STATED TASK – Print all of the rows below verbatim, changing nothing.

SUPPLIED ENTRIES –
-- begin --

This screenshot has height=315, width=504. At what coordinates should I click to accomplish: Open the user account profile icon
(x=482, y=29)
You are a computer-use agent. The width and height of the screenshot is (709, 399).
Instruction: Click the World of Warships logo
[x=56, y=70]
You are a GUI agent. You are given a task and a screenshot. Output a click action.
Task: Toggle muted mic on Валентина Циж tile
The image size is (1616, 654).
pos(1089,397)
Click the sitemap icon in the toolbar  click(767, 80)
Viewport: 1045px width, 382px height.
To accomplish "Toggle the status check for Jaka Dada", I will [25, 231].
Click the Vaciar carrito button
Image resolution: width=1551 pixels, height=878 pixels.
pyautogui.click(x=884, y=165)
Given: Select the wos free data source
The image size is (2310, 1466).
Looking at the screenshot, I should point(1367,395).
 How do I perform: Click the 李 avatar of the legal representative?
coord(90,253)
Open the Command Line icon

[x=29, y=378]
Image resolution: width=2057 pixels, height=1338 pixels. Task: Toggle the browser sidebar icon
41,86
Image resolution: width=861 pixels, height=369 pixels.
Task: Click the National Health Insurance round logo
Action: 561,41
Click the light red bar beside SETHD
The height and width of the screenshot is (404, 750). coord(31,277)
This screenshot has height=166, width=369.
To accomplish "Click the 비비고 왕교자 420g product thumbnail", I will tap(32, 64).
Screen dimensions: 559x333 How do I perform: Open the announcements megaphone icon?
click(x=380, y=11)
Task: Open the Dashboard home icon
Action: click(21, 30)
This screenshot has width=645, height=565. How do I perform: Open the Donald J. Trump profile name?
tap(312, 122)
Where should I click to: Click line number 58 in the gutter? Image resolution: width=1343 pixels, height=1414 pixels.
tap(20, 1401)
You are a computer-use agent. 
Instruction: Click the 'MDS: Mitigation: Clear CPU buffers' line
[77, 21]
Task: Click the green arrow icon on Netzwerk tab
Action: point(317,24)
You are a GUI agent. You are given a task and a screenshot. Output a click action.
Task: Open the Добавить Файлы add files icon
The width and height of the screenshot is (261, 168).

-- end --

RIGHT ANSWER –
This screenshot has height=315, width=504. At what coordinates should I click to accomplish: Open the user account profile icon
(x=482, y=29)
You are a computer-use agent. The width and height of the screenshot is (709, 399).
Instruction: Click the World of Warships logo
[x=56, y=70]
You are a GUI agent. You are given a task and a screenshot. Output a click action.
Task: Toggle muted mic on Валентина Циж tile
The image size is (1616, 654).
pos(1089,397)
Click the sitemap icon in the toolbar  click(767, 80)
Viewport: 1045px width, 382px height.
To accomplish "Toggle the status check for Jaka Dada", I will [25, 231].
Click the Vaciar carrito button
Image resolution: width=1551 pixels, height=878 pixels.
pyautogui.click(x=884, y=165)
Given: Select the wos free data source
The image size is (2310, 1466).
Looking at the screenshot, I should point(1367,395).
 How do I perform: Click the 李 avatar of the legal representative?
coord(90,253)
Open the Command Line icon

[x=29, y=378]
Image resolution: width=2057 pixels, height=1338 pixels. Task: Toggle the browser sidebar icon
41,86
Image resolution: width=861 pixels, height=369 pixels.
Task: Click the National Health Insurance round logo
Action: 561,41
Click the light red bar beside SETHD
The height and width of the screenshot is (404, 750). coord(31,277)
This screenshot has height=166, width=369.
To accomplish "Click the 비비고 왕교자 420g product thumbnail", I will tap(32, 64).
Screen dimensions: 559x333 How do I perform: Open the announcements megaphone icon?
click(x=380, y=11)
Task: Open the Dashboard home icon
Action: click(21, 30)
This screenshot has width=645, height=565. How do I perform: Open the Donald J. Trump profile name?
tap(312, 122)
Where should I click to: Click line number 58 in the gutter? Image resolution: width=1343 pixels, height=1414 pixels.
tap(20, 1401)
You are a computer-use agent. 
Instruction: Click the 'MDS: Mitigation: Clear CPU buffers' line
[77, 21]
Task: Click the green arrow icon on Netzwerk tab
Action: point(317,24)
You are a GUI agent. You are given a task and a screenshot. Output a click action.
Task: Open the Добавить Файлы add files icon
The width and height of the screenshot is (261, 168).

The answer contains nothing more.